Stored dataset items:

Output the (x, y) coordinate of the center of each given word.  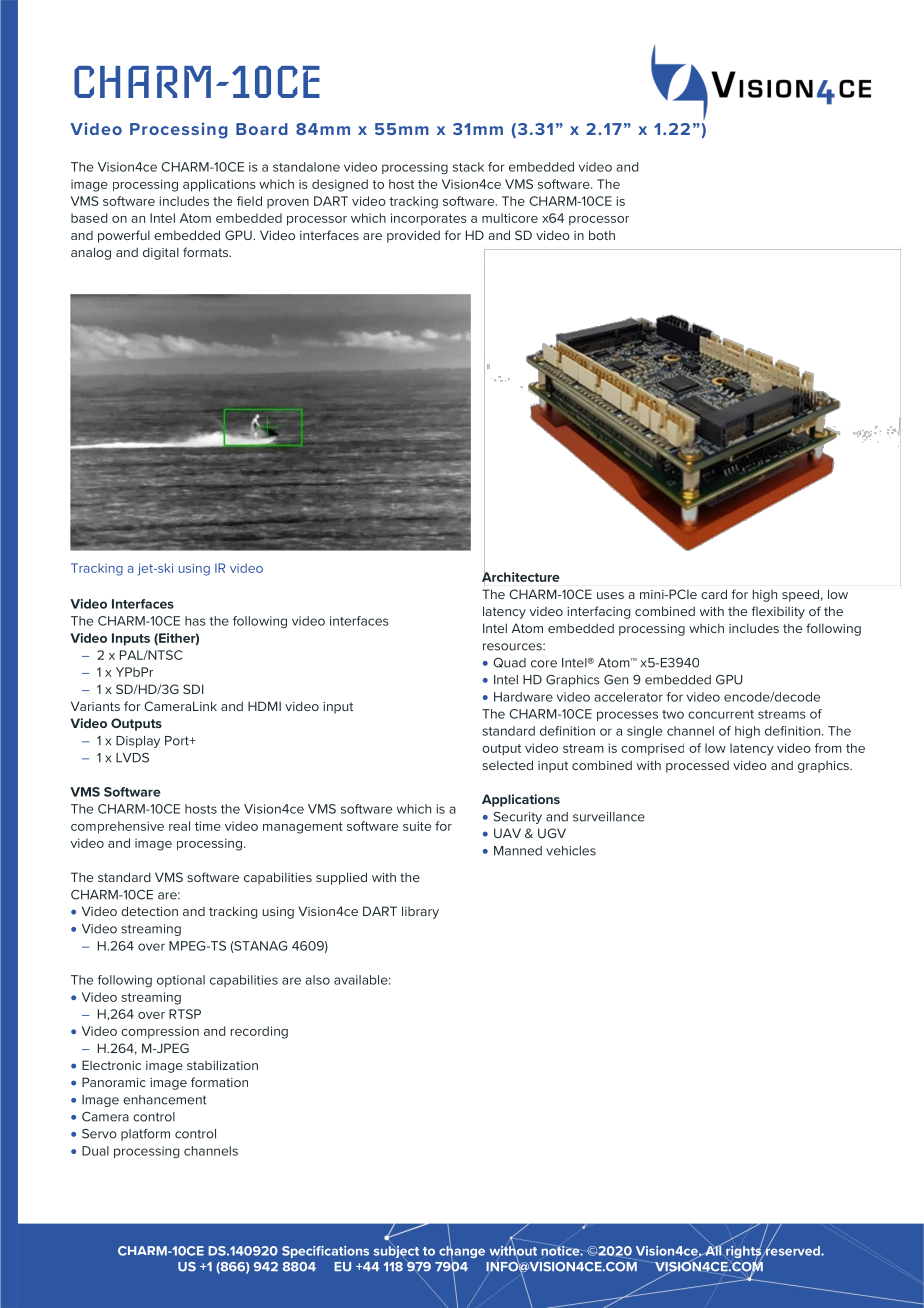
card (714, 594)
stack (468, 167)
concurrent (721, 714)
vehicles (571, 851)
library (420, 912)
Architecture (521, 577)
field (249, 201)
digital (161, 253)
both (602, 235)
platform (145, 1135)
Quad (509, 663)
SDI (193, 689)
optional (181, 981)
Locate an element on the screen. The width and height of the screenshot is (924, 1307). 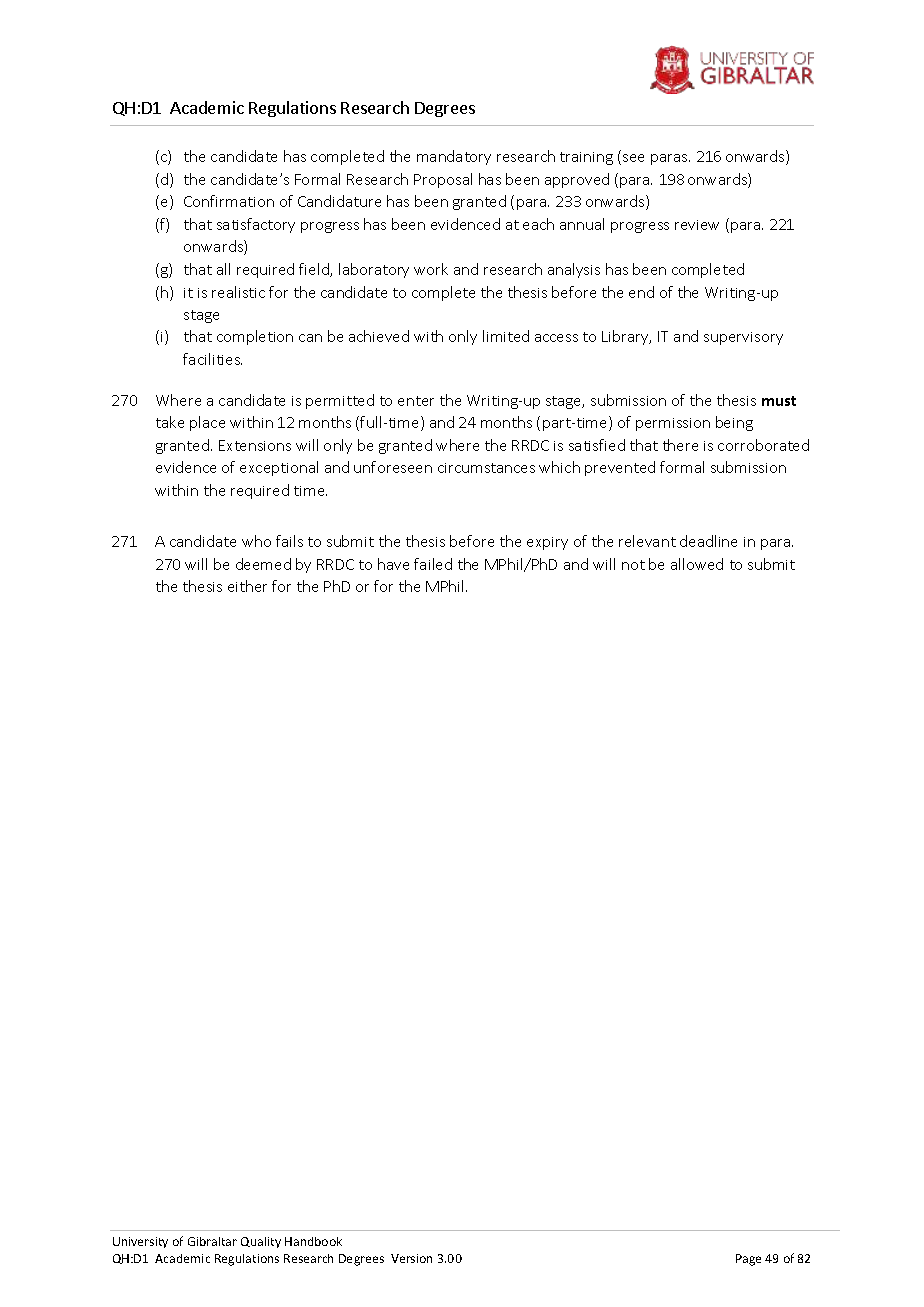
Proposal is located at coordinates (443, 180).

→ Task directions:
Copy out every line of the records above word for word, leaving out the pictures.

→ Task solution:
Output the (x, y) coordinate of the center of each given word.  
card (714, 594)
stack (468, 167)
concurrent (721, 714)
vehicles (571, 851)
library (420, 912)
Architecture (521, 577)
field (249, 201)
digital (161, 253)
both (602, 235)
platform (145, 1135)
Quad (509, 663)
SDI (193, 689)
optional (181, 981)
Locate an element on the screen. The width and height of the screenshot is (924, 1307). 
Proposal is located at coordinates (443, 180).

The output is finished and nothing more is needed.